Senior Editor Jessie dealt with painful fissures and a bout of thrush with her second baby. The two problems are so often linked, as cracked nipples can provide an entry point for candida.
In mums, thrush can cause pain in both nipples or breasts after feeds, and can last for up to an hour after each one.
In babies, watch out for:
- Creamy white spots or patches on the tongue, gums, roof of the mouth, or inside the cheeks that won’t budge when you wipe them with a cloth.
- Fussiness in your baby during feedings
- A layer of white film on the lips
- Persistent nappy rash
Ways to treat thrush while breastfeeding
The NHS says: Book in with your health team, and they’ll be able to help you confirm that you have thrush.
If either you or your baby has it, you’ll treat both at the same time to prevent spread. You can continue breastfeeding during treatment.
Babies usually get oral thrush treatment in the form of a safe anti-fungal gel. For mums, an anti-fungal cream to be used on the nipples is usually prescribed.
You should usually see improvement within a couple of days, but complete clearance can usually take a bit longer.
3. Breast engorgement
Breast engorgement happens when your breasts become too full of milk. They might feel hard, tight, or just downright uncomfortable.
This can occur during the initial days of breastfeeding as both you and your baby adjust, your colostrum transitions to breast milk, and your supply syncs with your little one’s needs.
Additionally, engorgement may crop up later on when your baby begins eating solid foods and you aren’t feeding them as frequently.
Ways to treat breast engorgement
The NHS says: Your best bet is to keep feeding your baby or use a breast pump. If you’re experiencing discomfort, you could try hand-expressing a small amount of milk to alleviate the pressure – expressing too much could lead to increased milk production, though.
Get guidance from your midwife, health visitor, or breastfeeding specialist.
Plus, wearing a well-fitted breastfeeding bra, and applying warm flannels before expressing can help relieve discomfort.

4. Mastitis
Mastitis is when your breast gets swollen, hot, and painful – not fun, we know.
It’s been a part of TRB Founder Eloise’s breastfeeding journey twice, with both sets of twins, and along with all the textbook signs, she experienced flu-like symptoms that came on out of nowhere, within minutes.
Wondering if you have mastitis? Look out for:
- warmth, pain and swelling that affects just one breast, with symptoms that show up pretty quickly and continue when feeding
- redness on your breast, though this can be tricky to spot if you have darker skin
- lumps or a hard spot in the breast
- feelings of tiredness, muscle aches, a fever, and chills
You might also experience nipple discharge, which can be white or have streaks of blood. This can sound alarming, but it’s often par for the course with mastitis.
How to treat mastitis
The NHS says: Continuing to breastfeed is often the best course of action as it can actually help prevent the condition from getting worse. Try to stick to your feeding schedule and avoid suddenly stretching out the time between sessions.
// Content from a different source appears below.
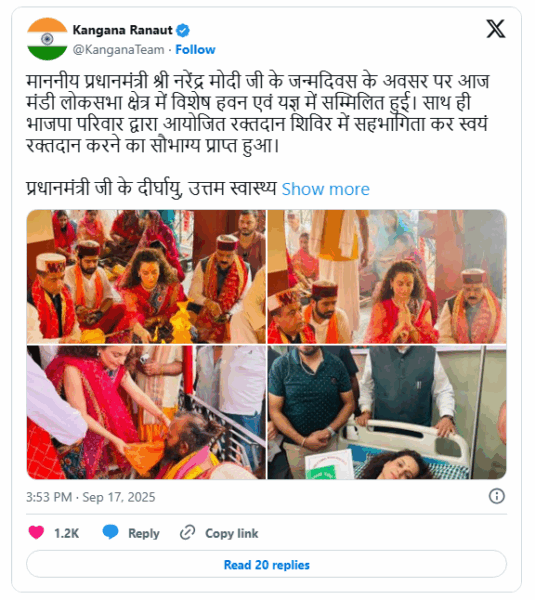
Task: Open bottom-left photo with sadhu offering
Action: point(146,412)
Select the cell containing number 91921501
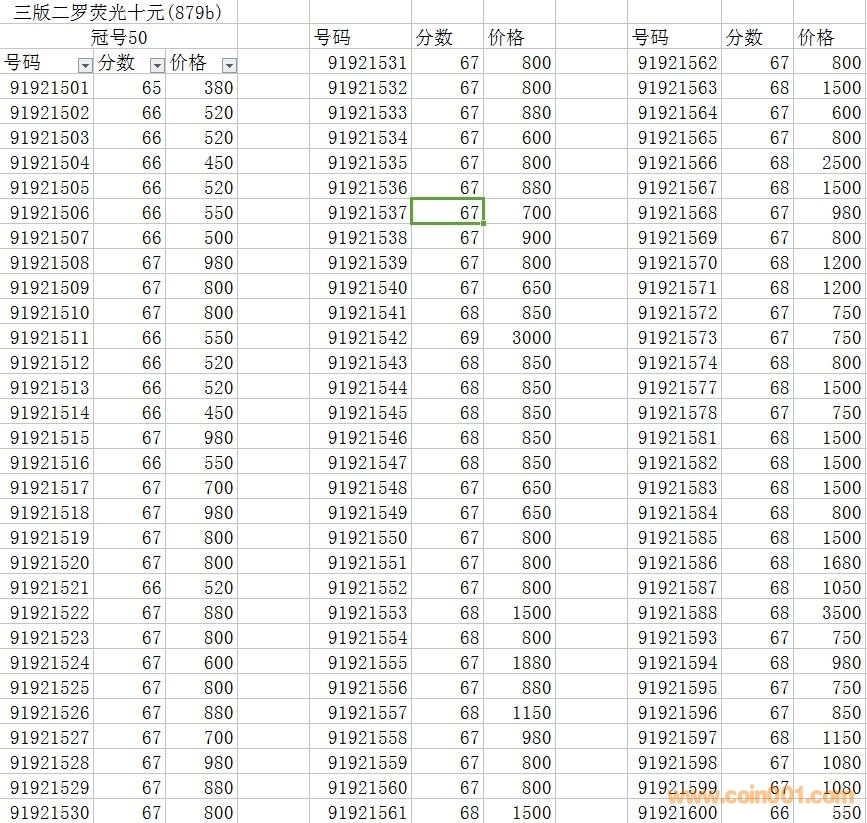The image size is (867, 823). (49, 88)
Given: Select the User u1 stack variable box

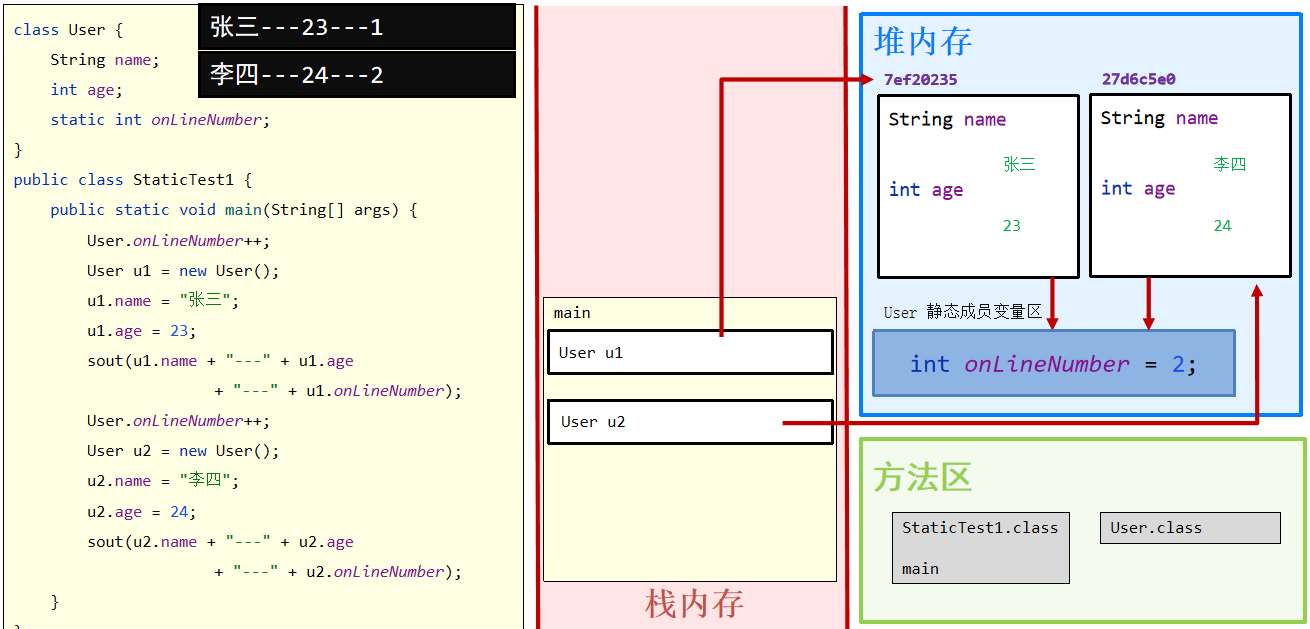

This is to prevent milk from building up and causing trouble down the line.
A cloth soaked in warm water and applied to the breast (or a shower or bath) may improve your milk flow, and breast pain can also be soothed using a cold cloth or compress.
If things don’t improve at home, you’ll typically be prescribed oral antibiotics.
It’s a good idea to get medical advice if your symptoms do not get better 12 to 24 hours, or if your symptoms do not get better 48 hours after taking antibiotics.
That’s it! Some of the most common breastfeeding problems, and ways you can support yourself through them.
Remember, sometimes these things can just happen, despite our best efforts, so don’t sweat it too much if you’re struggling right now. We see you, and we think you’re doing great.